§ **Task item**: Please write out all of the entries without altering anything.

§ **Supplied records**:
----
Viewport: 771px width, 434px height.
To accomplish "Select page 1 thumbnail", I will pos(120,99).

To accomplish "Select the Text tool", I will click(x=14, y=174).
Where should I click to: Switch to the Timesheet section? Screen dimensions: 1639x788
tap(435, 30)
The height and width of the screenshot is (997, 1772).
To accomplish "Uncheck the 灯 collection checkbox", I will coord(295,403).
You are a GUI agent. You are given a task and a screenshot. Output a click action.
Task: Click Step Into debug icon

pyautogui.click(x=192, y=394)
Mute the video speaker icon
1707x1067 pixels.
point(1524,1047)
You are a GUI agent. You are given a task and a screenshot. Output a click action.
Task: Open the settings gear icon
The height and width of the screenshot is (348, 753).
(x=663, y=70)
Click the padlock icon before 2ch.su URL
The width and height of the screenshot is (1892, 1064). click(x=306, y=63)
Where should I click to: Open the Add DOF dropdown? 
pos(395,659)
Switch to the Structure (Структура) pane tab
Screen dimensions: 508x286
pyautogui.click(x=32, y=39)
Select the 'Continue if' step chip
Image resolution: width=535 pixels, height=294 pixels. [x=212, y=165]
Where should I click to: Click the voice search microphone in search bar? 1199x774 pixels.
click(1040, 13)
----
§ **Solution to the problem**:
Viewport: 771px width, 434px height.
To accomplish "Select page 1 thumbnail", I will pos(120,99).

To accomplish "Select the Text tool", I will click(x=14, y=174).
Where should I click to: Switch to the Timesheet section? Screen dimensions: 1639x788
tap(435, 30)
The height and width of the screenshot is (997, 1772).
To accomplish "Uncheck the 灯 collection checkbox", I will coord(295,403).
You are a GUI agent. You are given a task and a screenshot. Output a click action.
Task: Click Step Into debug icon

pyautogui.click(x=192, y=394)
Mute the video speaker icon
1707x1067 pixels.
point(1524,1047)
You are a GUI agent. You are given a task and a screenshot. Output a click action.
Task: Open the settings gear icon
The height and width of the screenshot is (348, 753).
(x=663, y=70)
Click the padlock icon before 2ch.su URL
The width and height of the screenshot is (1892, 1064). click(x=306, y=63)
Where should I click to: Open the Add DOF dropdown? 
pos(395,659)
Switch to the Structure (Структура) pane tab
Screen dimensions: 508x286
pyautogui.click(x=32, y=39)
Select the 'Continue if' step chip
Image resolution: width=535 pixels, height=294 pixels. [x=212, y=165]
Where should I click to: Click the voice search microphone in search bar? 1199x774 pixels.
click(1040, 13)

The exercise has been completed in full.